Published : April 29, 2025 at 3:50 PM IST

5 Min Read

Manjari Chaturvedi is not only a classical dancer but an archivist of forgotten truths and a teller of stories with feet and fingers. Known worldwide as the pioneer of Sufi Kathak, she has spent more than two decades entwining movement with mysticism. But she is also the voice behind 'The Courtesan Project,' a formidable cultural revival that seeks to reinstate dignity to the once-revered tawaifs of India. On the occasion of International Dance Day, we sat down with the artist whose performances do challenge memory.

Birth of Sufi Kathak

“I launched Sufi Kathak formally way back in 1998 in Lucknow,” she says, her tone unhurried. “There was no internet, no Instagram or YouTube. So, access to what was happening in the world in terms of art and culture was difficult. Sufi Kathak was drawn out of my own feeling at that point of time.”

Drawn to the trance of qawwali, Manjari sought to interpret not just rhythm, but devotion itself. Her early performances (set to the verses of Rumi and Bulleh Shah), transcended the usual grammar of Bharatanatyam and Kathak. “I didn’t want dance to be entertainment,” she explains. “I wanted it to be a spiritual experience... for me, and for the audience.” And it was.

Manjari Chaturvedi
Manjari Chaturvedi during a Sufi Kathak performance (Image courtesy the artiste)

Over the years, Manjari took Sufi Kathak to stages across Central Asia, Iran, Kashmir, and Europe. She collaborated with Iranian musicians, Rajasthani folk artists, Kashmiri ensembles, and even saxophonist Tim Rice of British rock band The Rolling Stones. “Spirituality knows no borders,” she says. “Music and dance go beyond language. They enter the realm of emotion.” But her metaphor for dance is perhaps the most illuminating.

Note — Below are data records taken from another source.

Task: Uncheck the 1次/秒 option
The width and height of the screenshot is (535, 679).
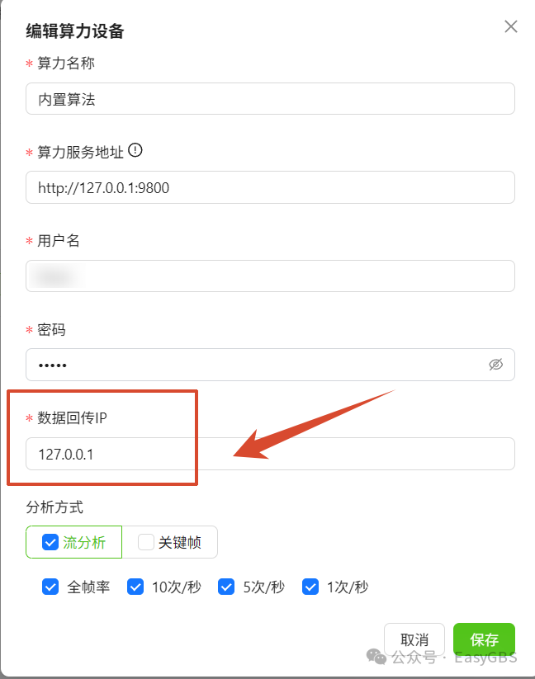Action: (x=310, y=587)
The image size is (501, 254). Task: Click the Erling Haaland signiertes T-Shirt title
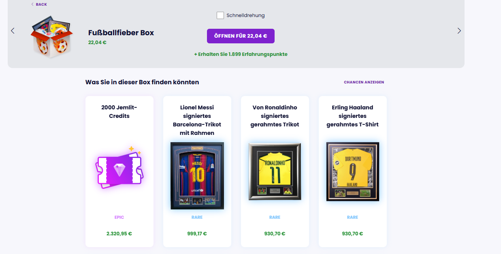[x=352, y=116]
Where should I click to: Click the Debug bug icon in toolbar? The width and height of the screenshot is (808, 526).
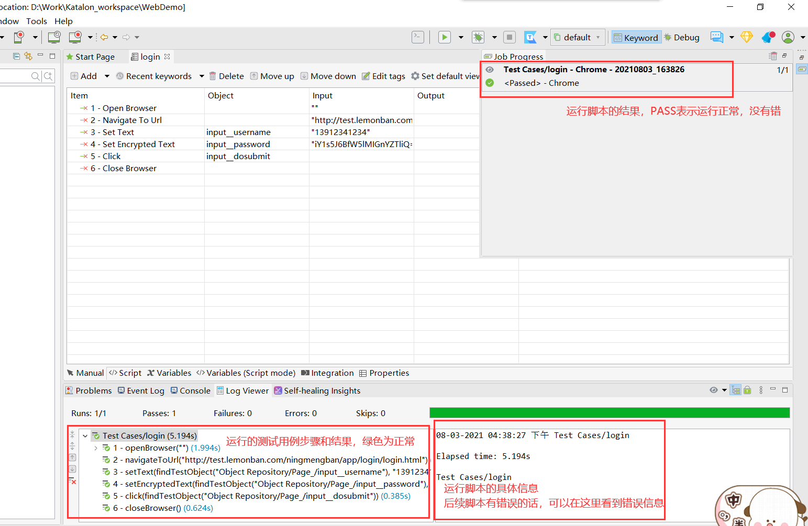tap(478, 37)
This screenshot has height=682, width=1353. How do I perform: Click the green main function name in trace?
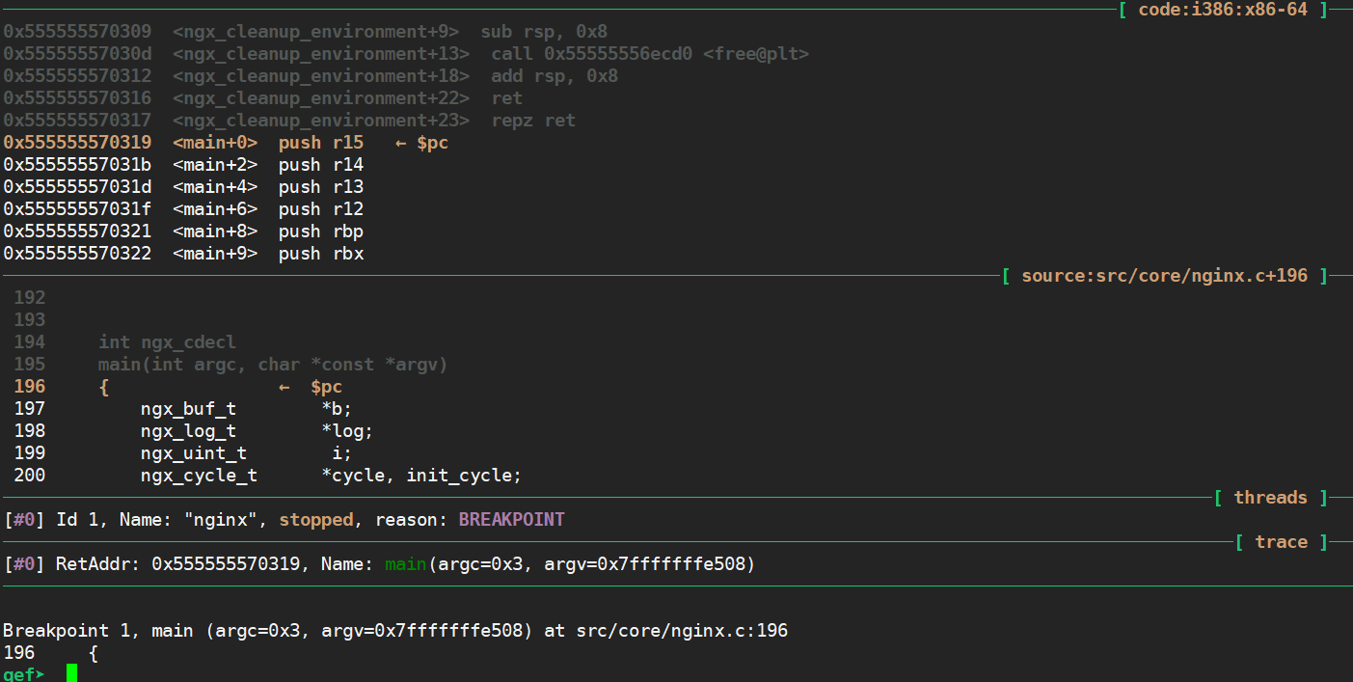405,564
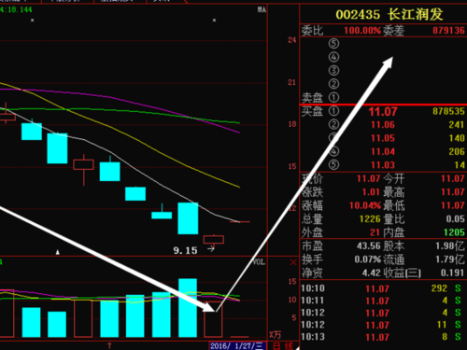Select the 日线 period selector
This screenshot has width=467, height=350.
point(283,346)
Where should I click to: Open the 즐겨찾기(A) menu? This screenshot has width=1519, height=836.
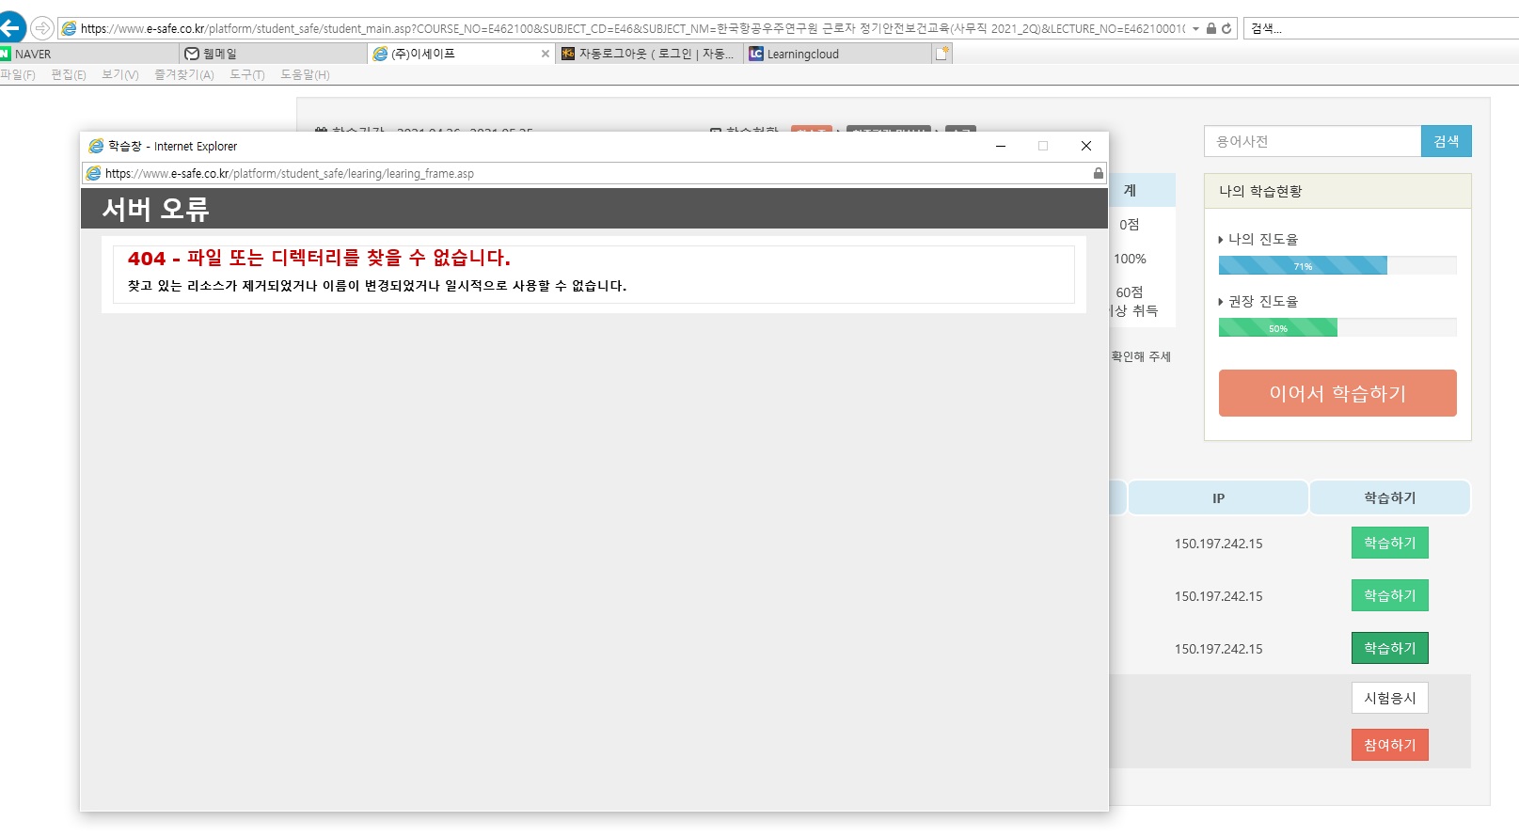(184, 74)
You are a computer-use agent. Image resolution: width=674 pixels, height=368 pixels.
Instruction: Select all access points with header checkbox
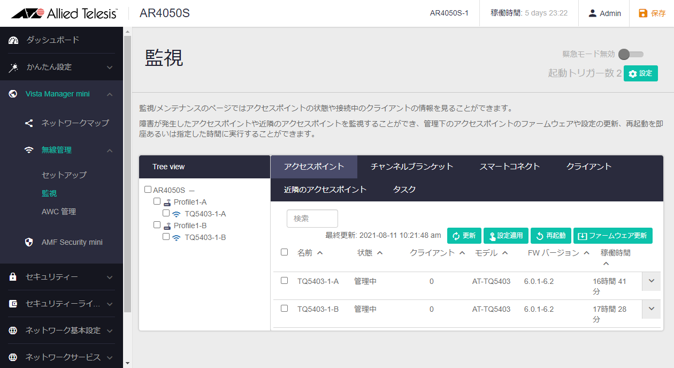(x=285, y=252)
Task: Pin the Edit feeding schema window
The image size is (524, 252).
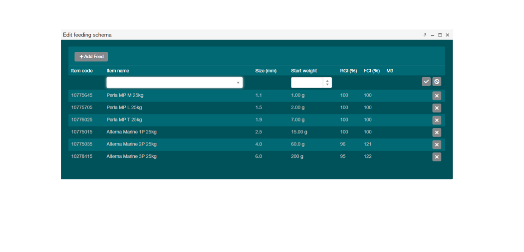Action: tap(425, 35)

“Dance is like language,” she says. “You learn the alphabet, then form words, then sentences. But unless you know what story you want to tell, it’s gibberish.”

Grammar of the Soul

In Manjari’s world, taal and mudra are no different from commas and semicolons. “The grammar is the means,” she says. “The message is the story. And mine has always been about love... the kind Sufi saints spoke of.” That’s what makes her performances with international musicians so moving. Tunisian percussionists, Iranian setar players, global jazz artists all have shared the stage with her. “It’s not just the music,” she insists. “It’s the feeling. If I’m performing a story of pathos, my audience must feel sorrow. If it’s a tale of romance, they must believe in its tenderness.”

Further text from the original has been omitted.